XLMedia has announced strong interim results for the first half of the year following the sale of its European and Canadian assets to Gambling.com Group.
The sale marks a significant moment for the company structurally and from a financial perspective, with the assets being sold for a total consideration of up to $42.5m and an initial payment of $20m received on 2 April. The second payment of £10m is due on 2 October.
Against this backdrop, group revenue from its continuing business – the assets still under its ownership – reached $10.4m, down from $16.9m the year prior but in line with management expectations.

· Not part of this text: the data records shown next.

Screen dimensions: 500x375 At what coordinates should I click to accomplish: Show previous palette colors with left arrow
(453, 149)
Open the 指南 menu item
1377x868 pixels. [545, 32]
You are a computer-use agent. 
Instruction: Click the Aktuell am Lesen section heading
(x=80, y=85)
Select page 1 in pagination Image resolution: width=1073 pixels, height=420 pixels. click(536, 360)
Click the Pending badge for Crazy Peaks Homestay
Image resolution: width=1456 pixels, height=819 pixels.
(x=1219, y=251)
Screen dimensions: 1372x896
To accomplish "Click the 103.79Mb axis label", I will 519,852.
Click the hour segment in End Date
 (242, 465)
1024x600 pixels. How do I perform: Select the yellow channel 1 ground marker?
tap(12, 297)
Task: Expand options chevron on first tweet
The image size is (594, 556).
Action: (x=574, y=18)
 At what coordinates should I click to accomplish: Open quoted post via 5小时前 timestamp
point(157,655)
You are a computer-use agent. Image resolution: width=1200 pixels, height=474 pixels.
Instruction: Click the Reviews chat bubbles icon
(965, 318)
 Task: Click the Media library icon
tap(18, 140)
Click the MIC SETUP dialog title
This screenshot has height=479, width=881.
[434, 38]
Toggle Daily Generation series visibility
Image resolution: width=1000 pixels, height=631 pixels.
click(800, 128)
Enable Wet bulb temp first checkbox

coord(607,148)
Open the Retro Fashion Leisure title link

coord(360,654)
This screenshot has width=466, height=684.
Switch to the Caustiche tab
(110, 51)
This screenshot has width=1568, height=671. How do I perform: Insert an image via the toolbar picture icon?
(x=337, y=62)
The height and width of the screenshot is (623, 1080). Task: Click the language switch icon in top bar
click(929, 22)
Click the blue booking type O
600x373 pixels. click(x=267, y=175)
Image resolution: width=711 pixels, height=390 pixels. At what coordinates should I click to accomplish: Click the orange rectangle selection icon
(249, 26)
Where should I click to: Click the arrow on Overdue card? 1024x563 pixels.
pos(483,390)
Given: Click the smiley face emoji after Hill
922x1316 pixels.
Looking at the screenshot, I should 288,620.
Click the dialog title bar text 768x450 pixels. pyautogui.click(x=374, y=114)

Revenue from the sold assets, the ‘discontinued business’, amounted to $5.2m, less than the previous year’s figure of $12.5m. However, it is important to note that this revenue comes only from the first three months of 2024, as opposed to the first six months of 2023.
Total group revenue, therefore, stood at $15.6, down from $29.4m in H1 2023. Despite the offloading of its Canada operations, XLMedia remains confident in its North America prospects, having cleared some major milestones in the US.
David King, XLMedia CEO, commented: “We are pleased to report the business traded ahead of last year during April to August and we are now focused on maximising the opportunity within the current market conditions.”
XLMedia also emphasised that it remains focused on driving organic revenues in the North America market and rightsizing the group’s remaining cost base while continuing to explore opportunities to create shareholder value.
H1 2023 saw the launch of Ohio in January during the NFL season while H1 2024 saw the launch of North Carolina in March after the NFL season ended. This timing difference accounts for the bulk of the period-on-period variance.
The firm does not have any more state launches planned for the remainder of the year. Instead, it is focused on maximising revenue from the new NFL season and optimising its performance in existing legal online sports betting and gaming states – which now make up the vast majority of US states.
It is also seeking to further diversify revenue in the daily fantasy sports (DFS) sector – a hugely popular market in the US which provided a bedrock for the launch of betting market leaders FanDuel and DraftKings’ sportsbooks – as well as paid media, advertising, sponsorship, and on building up its presence in gaming.